Burks v. St. Joseph's Hospital

Decision Date08 July 1999
Docket NumberNo. 97-0466.,97-0466.
Citation227 Wis.2d 811,596 N.W.2d 391
PartiesShemika A. BURKS, and PrimeCare Health Plan, Inc., Plaintiffs, v. ST. JOSEPH'S HOSPITAL, Defendant-Appellant, WISCONSIN PATIENTS COMPENSATION FUND, Defendant-Respondent-Petitioner.
CourtWisconsin Supreme Court

For the defendant-respondent-petitioner there were briefs by Paul J. Kelly, Linda V. Meagher and Schellinger & Doyle, S.C., Brookfield and oral argument by Linda V. Meagher.
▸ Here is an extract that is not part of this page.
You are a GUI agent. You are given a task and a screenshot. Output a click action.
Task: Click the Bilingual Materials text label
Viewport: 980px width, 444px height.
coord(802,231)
For the defendant-appellant there was a brief by Mary K. Wolverton & Peter F. Mullaney and Peterson, Johnson & Murray, S.C., Milwaukee and oral argument by Peter F. Mullaney.

¶ 1. DAVID T. PROSSER, J.

The Wisconsin Patients Compensation Fund (Fund) seeks review of an unpublished court of appeals decision1 reversing the circuit court's conclusion that the Fund does not provide coverage for violations of the federal Emergency Medical Treatment and Active Labor Act (EMTALA).2 The issue presented is whether the Fund is required to provide excess coverage for damages resulting from a hospital's refusal or failure to provide medical treatment to a severely premature infant, an alleged violation of EMTALA.

FACTS

¶ 2. On April 1, 1993, Shemika A. Burks (Burks) arrived at the emergency room of St. Joseph's Hospital in Milwaukee, complaining of cramps and contractions.3 The time was approximately 6:40 a.m. Burks was about 22 weeks pregnant and not expecting to deliver until August 10, 1993, almost 19 weeks later.
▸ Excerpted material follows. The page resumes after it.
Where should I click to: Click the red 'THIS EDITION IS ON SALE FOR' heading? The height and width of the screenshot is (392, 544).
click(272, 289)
¶ 3. One hour after she arrived, Burks gave birth to a baby daughter, Comelethaa, who weighed only 200 grams (approximately 7 oz.) and measured 11 inches long. The baby died at 10:15 a.m., two and a half hours after delivery.

¶ 4. In a subsequent lawsuit against the hospital, Burks alleged that her daughter was breathing and had a heartbeat at birth. She claimed the hospital staff denied her requests for medical assistance to the infant after birth and that the baby died in her arms.

¶ 5. St. Joseph's Hospital contended that it would not have been appropriate to resuscitate such a severely premature baby. In an affidavit filed later in the circuit court, Dr. Karlo Raab, a neonatologist at St. Joseph's Hospital, stated that "no attempt was made to resuscitate Shemika Burks' fetus" and that "resuscitation was not medically indicated for Shemika Burks' fetus and in fact is medically inappropriate for any fetus weighing 200 grams."

PROCEDURAL HISTORY

¶ 6. On March 30, 1995, Burks and her health insurer, PrimeCare Health Plan, Inc., filed a complaint against St. Joseph's Hospital and the Wisconsin Patient Compensation Fund (Fund) in Milwaukee County Circuit Court. The complaint alleged three causes of action. First, Burks alleged that St. Joseph's Hospital, acting through its agents and employees, and vicariously through its staff physicians, was negligent in caring for her daughter. Second, Burks accused the hospital of negligent infliction of emotional distress. Third, Burks asserted a violation by the hospital of EMTALA by "refusing to provide treatment" for the baby, especially for refusing to resuscitate her.

¶ 7. On September 17, 1996, the Fund filed a motion for partial summary judgment, asking the circuit court to excuse the Fund from any liability for excess coverage on the third cause of action regarding EMTALA because the EMTALA claim was not a medical malpractice claim. The court heard the Fund's motion on October 21, 1996, and on November 19, 1996, it issued a written decision which granted the motion.

¶ 8. Following the court's written decision, the parties entered into a stipulation and order for partial dismissal, which dismissed the first two causes of action in the complaint. Thereafter, the only claim that remained was the EMTALA claim against the hospital.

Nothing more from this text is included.